_Work to complete_
Look below for the line that contains "At what coordinates" and the line that contains "Task: Click the", then restate both of them and every line in between, exactly. No picture goes in the copy.

_Data shown_
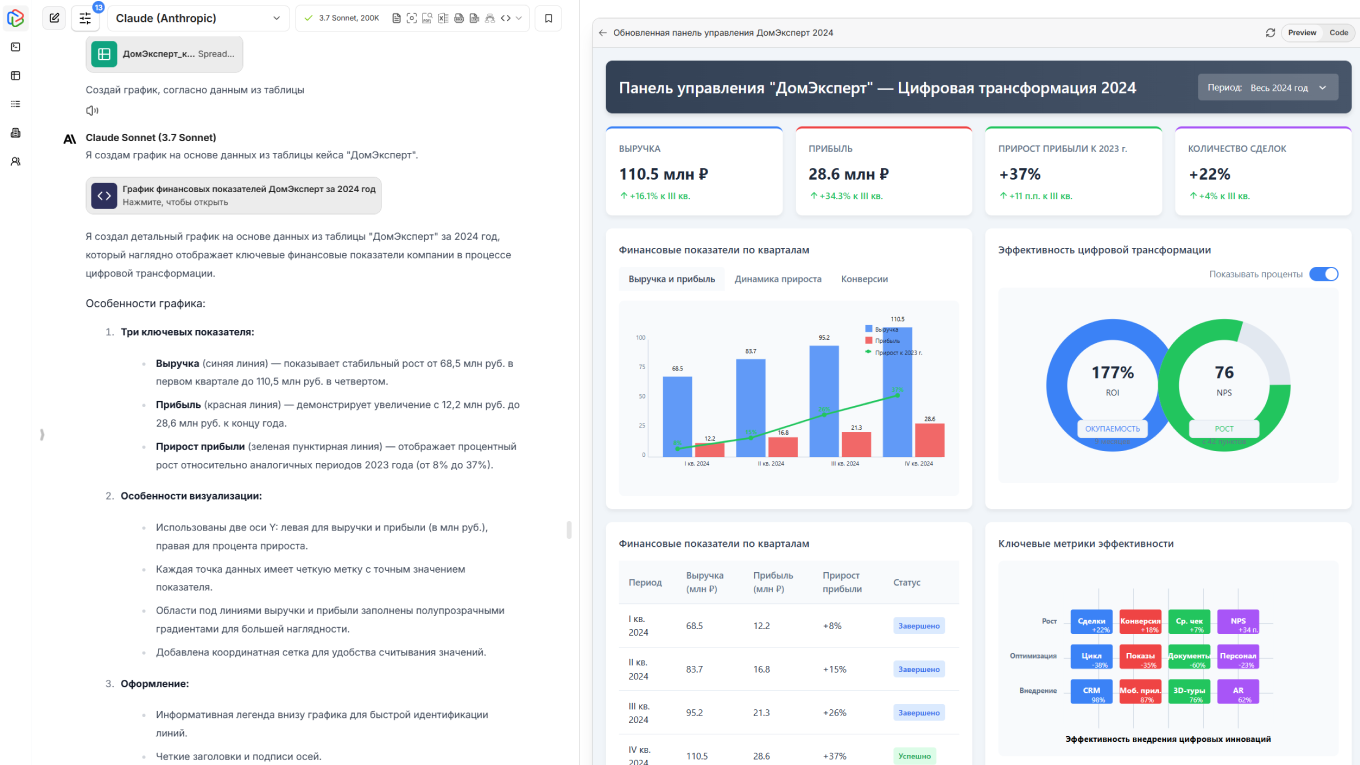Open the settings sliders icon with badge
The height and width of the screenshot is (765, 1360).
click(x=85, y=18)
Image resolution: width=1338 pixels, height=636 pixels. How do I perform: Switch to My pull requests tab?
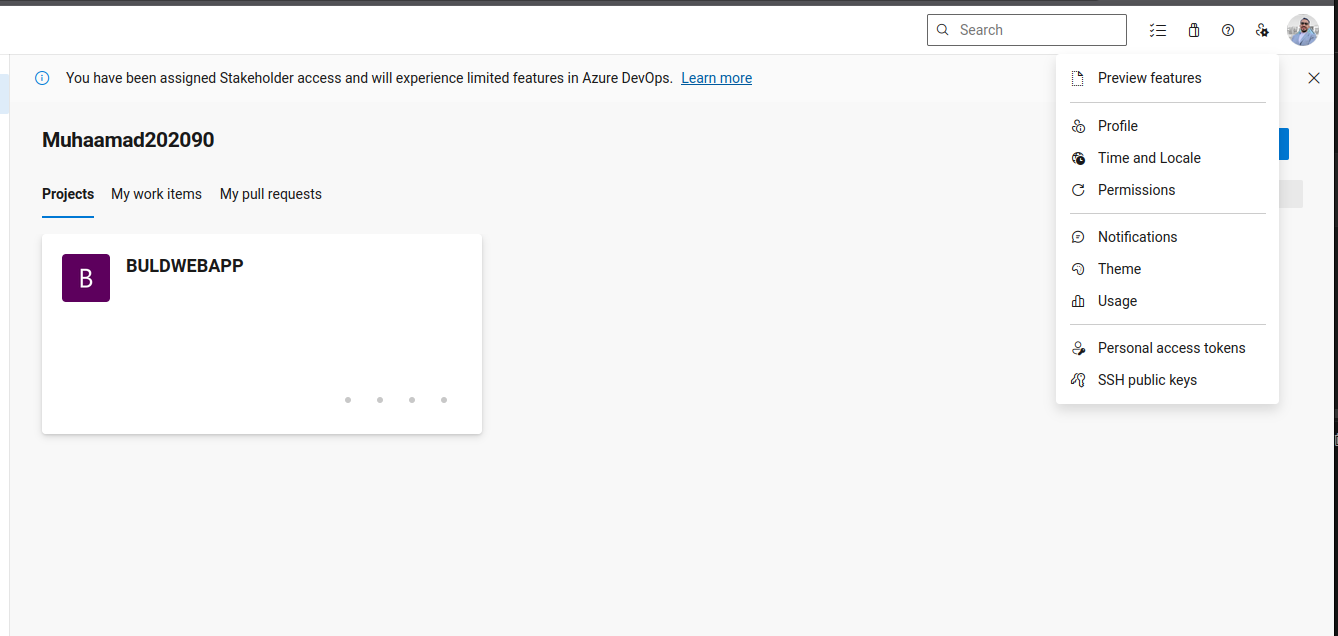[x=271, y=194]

==

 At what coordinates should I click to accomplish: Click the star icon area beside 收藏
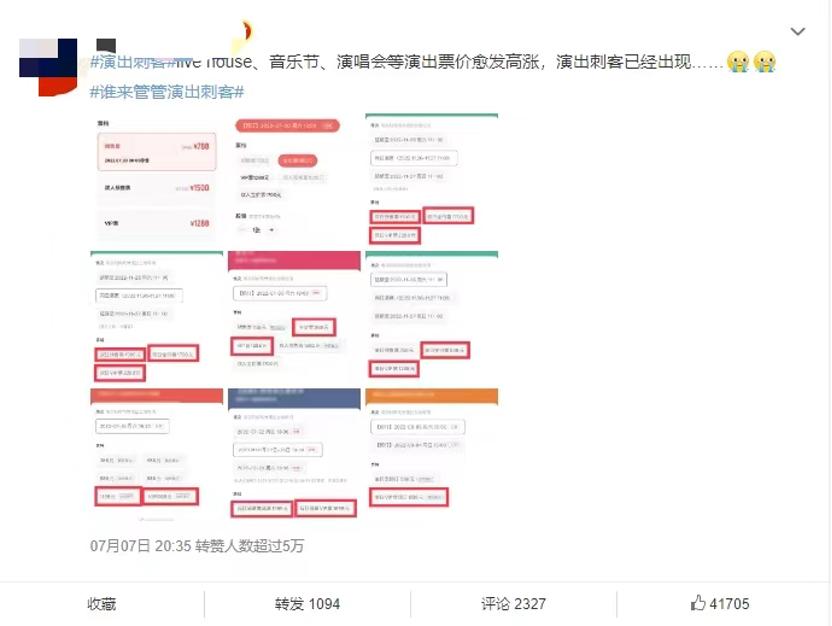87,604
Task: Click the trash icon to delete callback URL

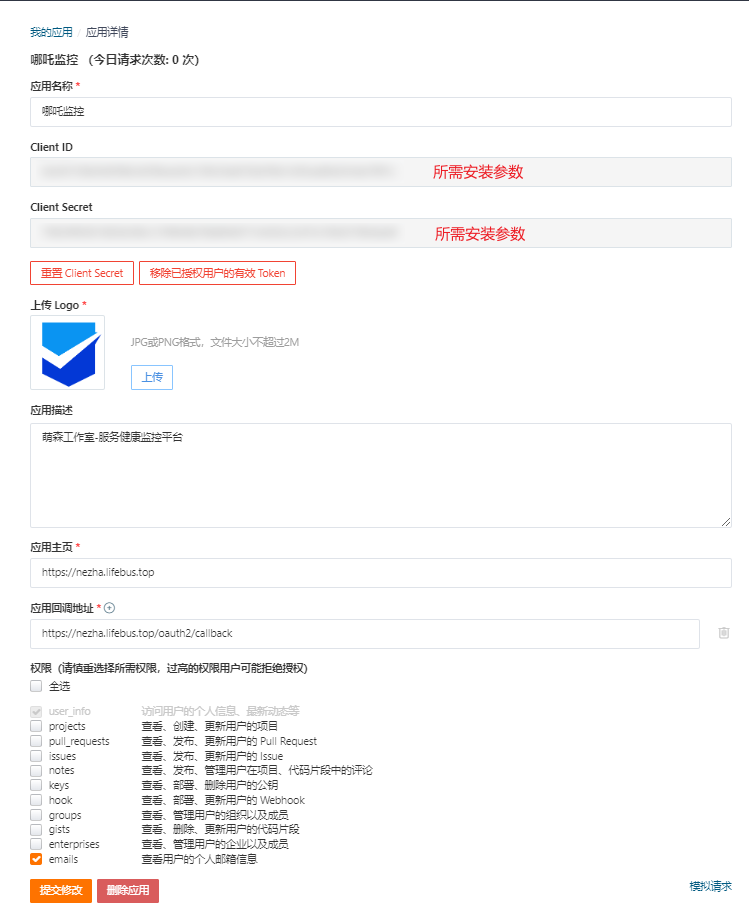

_Exercise output_
 At what coordinates should I click to accomplish: Click the star icon area beside 收藏
87,604
Task: Click the trash icon to delete callback URL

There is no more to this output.